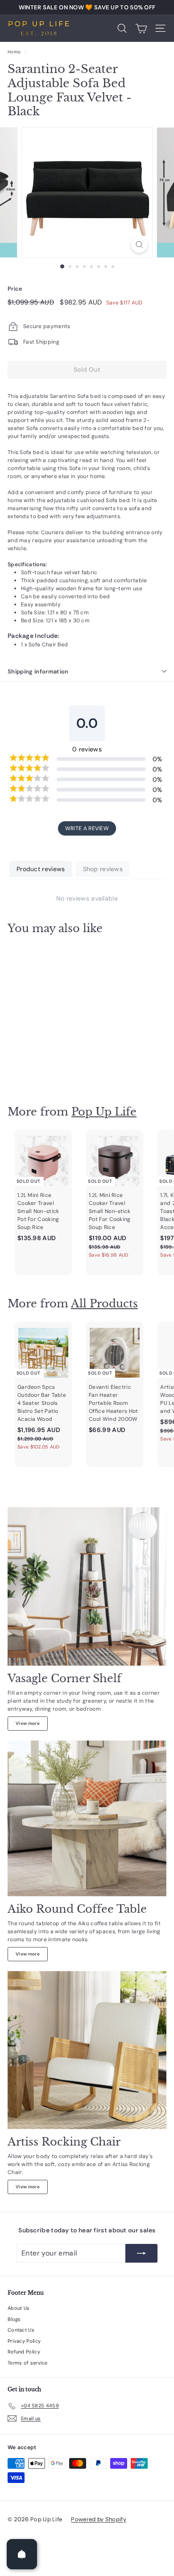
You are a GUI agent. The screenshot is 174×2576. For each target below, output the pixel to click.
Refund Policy (24, 2352)
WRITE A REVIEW (87, 828)
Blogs (14, 2319)
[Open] (22, 2554)
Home (14, 52)
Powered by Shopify (98, 2519)
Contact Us (21, 2330)
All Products (104, 1303)
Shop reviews (103, 869)
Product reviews (41, 869)
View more (28, 1723)
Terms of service (28, 2363)
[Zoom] (139, 244)
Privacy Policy (24, 2341)
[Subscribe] (141, 2253)
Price (15, 288)
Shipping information (38, 671)
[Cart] (141, 28)
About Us (18, 2308)
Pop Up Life (104, 1111)
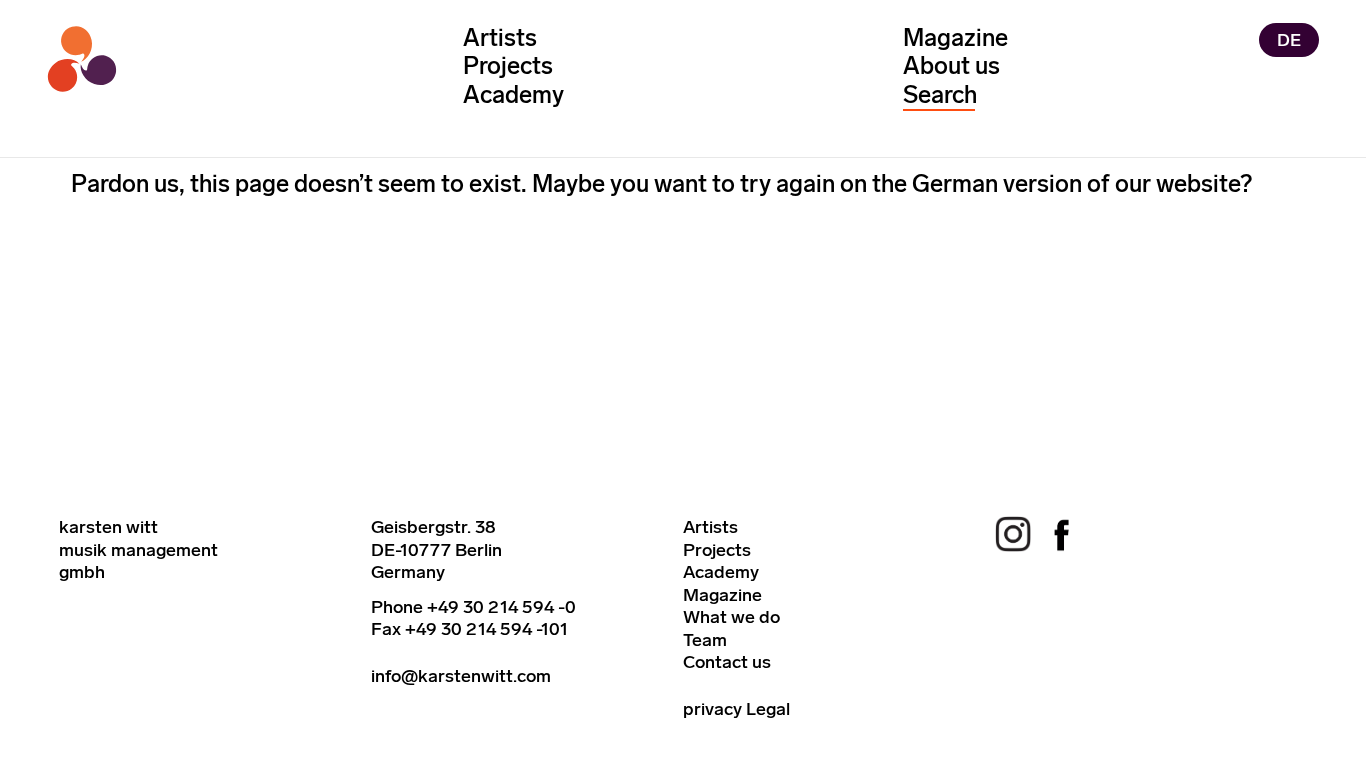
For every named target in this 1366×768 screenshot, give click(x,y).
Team (705, 640)
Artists (500, 37)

_ _ _

What to produce
Read the listing above, then copy every line that includes the string "target".

Solution to this problem
You are a GUI agent. The screenshot is 174×2576. For each target below, output the pixel to click.
For every named target in this 1366×768 screenshot, give click(x,y).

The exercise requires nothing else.